WhistlePig launched in June 2010 to rave reviews, selling 1,000 cases of $70-per-bottle 10-year-old rye whisky. It earned high marks from publications such as Wine Enthusiast and the Wall Street Journal. By the end of 2011, sales had reached $1.3 million—a significant sum for a new whisky brand from rural Vermont. “That’s a really great first-year number,” Mooney says. “There are close to 2,000 craft distillers in the U.S., and the median craft distiller has revenue under $1 million. I’m sure other craft distillers have done more than that in their first year, but that certainly is better than most.” It was enough momentum to start seeking additional investors to raise capital.
Enter Dutch investment banker Wilco Faessen—one of the two board members now trying to oust Bhakta. A former colleague from Bhakta’s stint as an analyst, Faessen, now a managing director at Barclays concentrating on M&A, helped raise money and took a 15 percent stake in WhistlePig. He brought in another investor, Christopher Evison (the other board member), an investment banker who represents the billionaire Colombian American Santo Domingo family. The Santo Domingos’ estimated $15 billion wealth derives from businesses including multinational breweries and Colombian media outlets; they are the second largest shareholder in SABMiller, one of the world’s largest brewers, which is merging with Anheuser-Busch InBev—a deal Faessen helped to negotiate. Evison took a 12 percent stake in WhistlePig. According to legal documents, he and Faessen invested with the intent to sell the business to a “strategic acquirer” in the future. (Attorneys for Faessen and Evison declined to comment.)

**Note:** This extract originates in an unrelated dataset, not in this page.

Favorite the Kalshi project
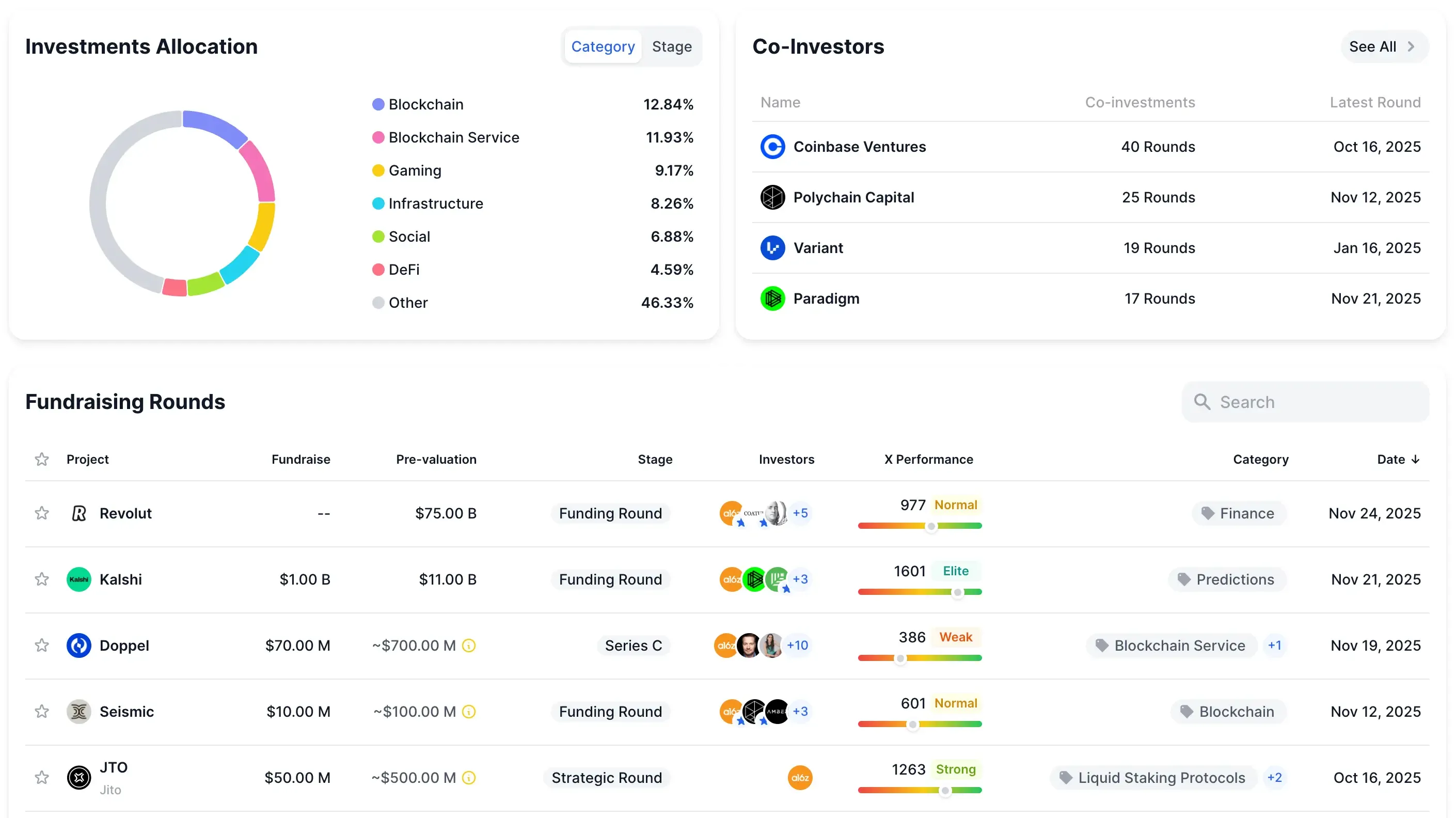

Thanks to a combination of distiller Pickerell’s deft hand and well-known reputation in the industry, and Bhakta’s marketing instincts, WhistlePig is thriving. The brand revenue has grown 80 percent on average since its launch and has issued a number of well-received expressions including a 15-year-old whisky just released in May. In October 2015, WhistlePig opened its own distillery on the farm, a major step toward completing Bhakta’s vision of a seed-to-bottle operation.
The company’s success, of course, makes it ripe for takeover. Like many entrepreneurs, Bhakta is a colorful CEO, but Faessen and Evison go further in their suit, alleging that Bhakta has committed fraud, misappropriated company funds and is incapable of running the business. “We’ve been profitable from the beginning. I built a very good business. But very bad accusations are made of me in legal documents,” Bhakta complains. Faessen and Evison valued WhistlePig at $100 million, says Bhakta. Despite the $50 million a sale would give him, he is resolute in refusing.
“They want to sell WhistlePig to a foreign-based company that can pay more because of our U.S. tax structure”—which some critics argue promotes foreign ownership—“and be done with it,” Bhakta says, “despite the fact that I articulated all along that we wanted this to be a long-term, family-owned business.”
Bhakta argues that his fight against acquisition is about economic patriotism. “When you buy all your products and you know all the money goes abroad, do you want this?” he asks. But it’s clear that this is a personal struggle as well. “There is something bigger at stake,” he says. “Something more than the money.”